De praktijk leert dat de oncologiebesprekingen niet overal en op hetzelfde (kwaliteits)niveau functioneren. Desalniettemin ben ik van mening, zeker gezien de groeiende aandacht voor kwaliteit van zorg, dat het geen goede zaak is om de besluitvorming ten aanzien van palliatieve therapie behoudens van sub- en objectieve waarneming af te laten hangen van expertise en ervaring van behandelend artsen.
Goede afspraken welke patiënten wel en welke niet in een oncologiebespreking besproken dienen te worden komen artsen en patiënten ten goede. De Integrale Kankercentra zetten zich hiervoor in.2
Gezondheidsraad. Kwaliteit en taakverdeling in de oncologie. 's-Gravenhage: Gezondheidsraad, 1993.
Reglement aanbevelingen functioneren oncologiebesprekingen. Utrecht: Integraal Kankercentrum Midden-Nederland, 1994.
(Geen onderwerp)
Amsterdam, oktober 1996,
Wij danken collega Eliel voor zijn reactie. In het algemeen kan men stellen dat er bij clinici eenstemmigheid is ten aanzien van het curatieve behandelingsplan bij patiënten met kanker.

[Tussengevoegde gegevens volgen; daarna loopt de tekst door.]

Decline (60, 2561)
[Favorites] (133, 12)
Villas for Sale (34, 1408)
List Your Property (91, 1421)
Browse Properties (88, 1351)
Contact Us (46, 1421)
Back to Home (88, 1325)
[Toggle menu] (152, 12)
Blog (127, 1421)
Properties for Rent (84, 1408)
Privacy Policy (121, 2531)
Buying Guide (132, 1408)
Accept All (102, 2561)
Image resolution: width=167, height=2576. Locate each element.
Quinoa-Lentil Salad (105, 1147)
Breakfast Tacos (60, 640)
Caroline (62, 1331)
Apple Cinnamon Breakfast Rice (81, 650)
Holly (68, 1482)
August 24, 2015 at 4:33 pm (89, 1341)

Dit blijkt uit eigen ervaring tijdens de meeste oncologiebesprekingen, verzorgd door de Integrale Kankercentra. Voor wat betreft de palliatieve maatregelen is dit niet zo duidelijk. Helaas bestaat er sowieso binnen de meeste chirurgische afdelingen minder aandacht voor palliatieve behandelwijzen, laat staan dat hierbij sprake is van een protocollaire benadering. Voorzover mij bekend wordt bijvoorbeeld cryochirurgie van endeldarmtumoren slechts in een enkele kliniek in Nederland uitgevoerd. Afweging van en besluitvorming tot palliatieve behandeling is sterk individueel patiëntgebonden, waarbij inderdaad expertise en ervaring zeer belangrijk zijn. Het lijkt een goede zaak Eliels voorstel te volgen en ook deze patiëntengroep meer aandacht te geven in de oncologiebesprekingen.